Vous introduisiez votre question sur le samsâra par cette question sur la réincarnation. J'ai préféré répondre d'abord à la question sur le samsâra en la dissociant complètement de cette notion de réincarnation et sans les lier l'une à l'autre. Pour moi, ce lien qui peut exister, peut aussi ne pas être nécessairement fait entre ces deux notions. J'espère que ce simple exposé vous permettra de bien saisir la distinction dont il est question. Il faut veiller à ne pas opérer de glissement, car chacune de ces notions a une définition bien précise et ne doit pas nécessairement être déduite l'une de l'autre, en tout cas si on se réfère à l'esprit de textes.
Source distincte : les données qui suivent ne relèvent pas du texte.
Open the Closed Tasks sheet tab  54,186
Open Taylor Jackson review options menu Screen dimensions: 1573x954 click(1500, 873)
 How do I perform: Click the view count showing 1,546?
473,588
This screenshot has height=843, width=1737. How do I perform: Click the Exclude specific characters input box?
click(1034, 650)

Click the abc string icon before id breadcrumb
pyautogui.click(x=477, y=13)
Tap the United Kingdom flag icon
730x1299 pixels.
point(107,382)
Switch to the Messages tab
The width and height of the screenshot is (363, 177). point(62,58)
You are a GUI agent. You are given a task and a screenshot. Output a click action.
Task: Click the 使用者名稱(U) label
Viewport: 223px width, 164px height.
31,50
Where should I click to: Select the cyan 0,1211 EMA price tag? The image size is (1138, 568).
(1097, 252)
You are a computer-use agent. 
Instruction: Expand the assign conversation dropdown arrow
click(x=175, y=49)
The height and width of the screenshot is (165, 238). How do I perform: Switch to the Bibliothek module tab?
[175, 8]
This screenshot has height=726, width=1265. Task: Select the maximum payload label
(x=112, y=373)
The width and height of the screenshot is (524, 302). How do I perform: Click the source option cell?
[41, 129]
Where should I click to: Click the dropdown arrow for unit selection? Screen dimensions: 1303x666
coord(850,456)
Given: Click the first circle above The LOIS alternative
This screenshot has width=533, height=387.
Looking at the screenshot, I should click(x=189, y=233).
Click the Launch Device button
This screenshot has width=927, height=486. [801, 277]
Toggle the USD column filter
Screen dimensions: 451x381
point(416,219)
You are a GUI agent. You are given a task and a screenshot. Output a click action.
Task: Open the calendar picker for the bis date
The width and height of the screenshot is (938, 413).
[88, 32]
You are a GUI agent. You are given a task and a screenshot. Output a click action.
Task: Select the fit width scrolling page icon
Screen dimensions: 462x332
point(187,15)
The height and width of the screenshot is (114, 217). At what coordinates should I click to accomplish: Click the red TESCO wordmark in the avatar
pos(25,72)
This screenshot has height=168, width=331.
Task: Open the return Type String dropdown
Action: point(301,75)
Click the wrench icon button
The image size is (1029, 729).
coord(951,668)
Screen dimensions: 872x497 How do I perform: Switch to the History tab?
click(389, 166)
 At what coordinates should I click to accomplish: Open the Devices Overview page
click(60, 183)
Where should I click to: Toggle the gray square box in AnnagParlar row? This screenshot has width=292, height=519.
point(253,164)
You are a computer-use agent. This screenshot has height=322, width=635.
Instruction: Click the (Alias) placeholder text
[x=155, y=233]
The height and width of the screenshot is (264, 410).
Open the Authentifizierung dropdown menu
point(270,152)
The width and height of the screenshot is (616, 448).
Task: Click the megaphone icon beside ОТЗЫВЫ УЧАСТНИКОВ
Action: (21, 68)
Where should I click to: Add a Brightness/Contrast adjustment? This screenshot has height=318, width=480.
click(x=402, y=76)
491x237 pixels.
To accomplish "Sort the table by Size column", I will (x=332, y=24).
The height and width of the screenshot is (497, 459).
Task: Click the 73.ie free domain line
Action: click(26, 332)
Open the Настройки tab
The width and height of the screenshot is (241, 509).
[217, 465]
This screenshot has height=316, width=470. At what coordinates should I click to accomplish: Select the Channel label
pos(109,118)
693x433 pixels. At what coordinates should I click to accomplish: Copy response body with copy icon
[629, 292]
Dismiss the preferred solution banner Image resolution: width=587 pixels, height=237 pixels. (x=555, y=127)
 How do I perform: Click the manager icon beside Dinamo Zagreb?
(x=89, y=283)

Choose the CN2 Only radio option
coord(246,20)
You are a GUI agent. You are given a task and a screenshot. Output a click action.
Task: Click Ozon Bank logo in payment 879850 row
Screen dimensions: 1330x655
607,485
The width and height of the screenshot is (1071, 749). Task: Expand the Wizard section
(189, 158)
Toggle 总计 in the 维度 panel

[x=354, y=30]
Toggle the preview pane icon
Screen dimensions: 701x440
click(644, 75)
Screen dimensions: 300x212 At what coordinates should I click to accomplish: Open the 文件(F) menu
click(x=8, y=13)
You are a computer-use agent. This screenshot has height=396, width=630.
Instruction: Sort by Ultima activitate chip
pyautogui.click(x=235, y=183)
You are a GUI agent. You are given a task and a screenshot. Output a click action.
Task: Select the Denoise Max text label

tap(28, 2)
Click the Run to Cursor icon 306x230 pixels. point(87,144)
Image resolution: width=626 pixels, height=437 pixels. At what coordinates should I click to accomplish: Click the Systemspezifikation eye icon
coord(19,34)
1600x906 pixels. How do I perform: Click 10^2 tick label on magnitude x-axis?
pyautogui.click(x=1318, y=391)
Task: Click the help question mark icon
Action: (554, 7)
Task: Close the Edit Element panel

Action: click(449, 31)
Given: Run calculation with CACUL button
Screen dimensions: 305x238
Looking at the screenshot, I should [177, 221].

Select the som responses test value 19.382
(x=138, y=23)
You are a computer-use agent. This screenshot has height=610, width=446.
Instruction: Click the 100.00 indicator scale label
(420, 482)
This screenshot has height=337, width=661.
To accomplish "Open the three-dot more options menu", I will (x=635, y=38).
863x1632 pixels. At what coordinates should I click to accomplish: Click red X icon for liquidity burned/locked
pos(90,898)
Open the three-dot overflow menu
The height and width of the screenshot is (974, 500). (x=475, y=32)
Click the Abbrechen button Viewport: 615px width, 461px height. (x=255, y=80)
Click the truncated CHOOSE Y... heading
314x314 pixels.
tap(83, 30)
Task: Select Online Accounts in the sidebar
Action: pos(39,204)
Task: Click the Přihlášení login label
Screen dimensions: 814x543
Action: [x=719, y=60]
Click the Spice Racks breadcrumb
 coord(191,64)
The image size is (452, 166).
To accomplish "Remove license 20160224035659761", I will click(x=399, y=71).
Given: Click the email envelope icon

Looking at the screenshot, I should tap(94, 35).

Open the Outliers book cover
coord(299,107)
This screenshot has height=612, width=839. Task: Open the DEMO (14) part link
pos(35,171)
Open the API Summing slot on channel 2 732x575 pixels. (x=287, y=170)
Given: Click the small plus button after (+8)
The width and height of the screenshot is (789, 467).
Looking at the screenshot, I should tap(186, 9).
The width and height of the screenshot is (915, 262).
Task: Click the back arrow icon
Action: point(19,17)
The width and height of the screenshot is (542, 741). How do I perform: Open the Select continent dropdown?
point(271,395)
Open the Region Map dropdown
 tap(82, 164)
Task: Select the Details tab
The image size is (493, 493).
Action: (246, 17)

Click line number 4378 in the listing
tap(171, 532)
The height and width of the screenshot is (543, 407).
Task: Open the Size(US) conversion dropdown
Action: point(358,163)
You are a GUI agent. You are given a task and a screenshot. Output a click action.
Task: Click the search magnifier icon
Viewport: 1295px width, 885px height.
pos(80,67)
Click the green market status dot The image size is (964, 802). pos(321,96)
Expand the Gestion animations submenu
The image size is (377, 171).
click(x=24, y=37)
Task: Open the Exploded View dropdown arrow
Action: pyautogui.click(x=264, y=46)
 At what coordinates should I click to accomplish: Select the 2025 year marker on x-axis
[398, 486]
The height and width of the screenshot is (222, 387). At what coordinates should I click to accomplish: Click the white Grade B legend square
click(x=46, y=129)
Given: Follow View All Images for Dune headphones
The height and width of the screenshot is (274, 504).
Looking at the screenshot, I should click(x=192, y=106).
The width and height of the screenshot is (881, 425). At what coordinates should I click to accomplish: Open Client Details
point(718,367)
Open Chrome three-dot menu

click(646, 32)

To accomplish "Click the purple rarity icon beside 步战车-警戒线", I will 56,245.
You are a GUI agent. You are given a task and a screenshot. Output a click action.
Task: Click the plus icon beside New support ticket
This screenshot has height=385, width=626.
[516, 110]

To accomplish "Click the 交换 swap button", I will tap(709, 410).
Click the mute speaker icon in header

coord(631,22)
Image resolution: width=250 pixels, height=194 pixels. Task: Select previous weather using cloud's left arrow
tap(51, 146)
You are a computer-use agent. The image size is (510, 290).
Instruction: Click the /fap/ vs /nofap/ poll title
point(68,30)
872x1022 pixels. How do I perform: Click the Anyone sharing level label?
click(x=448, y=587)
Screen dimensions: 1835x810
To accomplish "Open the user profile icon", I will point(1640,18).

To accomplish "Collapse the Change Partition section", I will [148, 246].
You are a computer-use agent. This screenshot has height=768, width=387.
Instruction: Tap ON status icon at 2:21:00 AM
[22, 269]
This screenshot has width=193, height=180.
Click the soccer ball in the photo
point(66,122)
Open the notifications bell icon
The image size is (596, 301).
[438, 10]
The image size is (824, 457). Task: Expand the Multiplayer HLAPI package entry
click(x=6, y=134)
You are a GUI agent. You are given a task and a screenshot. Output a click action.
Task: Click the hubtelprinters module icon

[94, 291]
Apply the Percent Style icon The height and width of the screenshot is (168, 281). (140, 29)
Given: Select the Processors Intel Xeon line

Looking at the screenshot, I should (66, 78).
Pour ma part, je ne me pose aucune question sur cette idée de réincarnation. Elle appartient au monde de l'Inde et de l'Extrême-Orient. Elle est, il est vrai, séduisante et touchante à bien des égards. Si j'en juge par ce qu'on m'en dit de temps à autre, je crois que la plupart de mes amis orientaux ne se soucient guère de leur incarnation précédente et de leur incarnation future. Moi non plus.

Votre question sur la réincarnation est néanmoins intéressante, car elle est récurrente.

La réincarnation dans son imagerie la plus populaire et qui est probablement à l'origine d'une part très importante de l'intérêt que portent les Européens au bouddhisme, va de pair avec l'idée que le sujet passerait d'une vie dans l'autre, et presque d'un corps dans l'autre, sans modification radicale.

Très honnêtement, il est difficile de trouver une telle notion, exposée en ces termes, dans le bouddhisme tel qu'il est présenté dans les textes.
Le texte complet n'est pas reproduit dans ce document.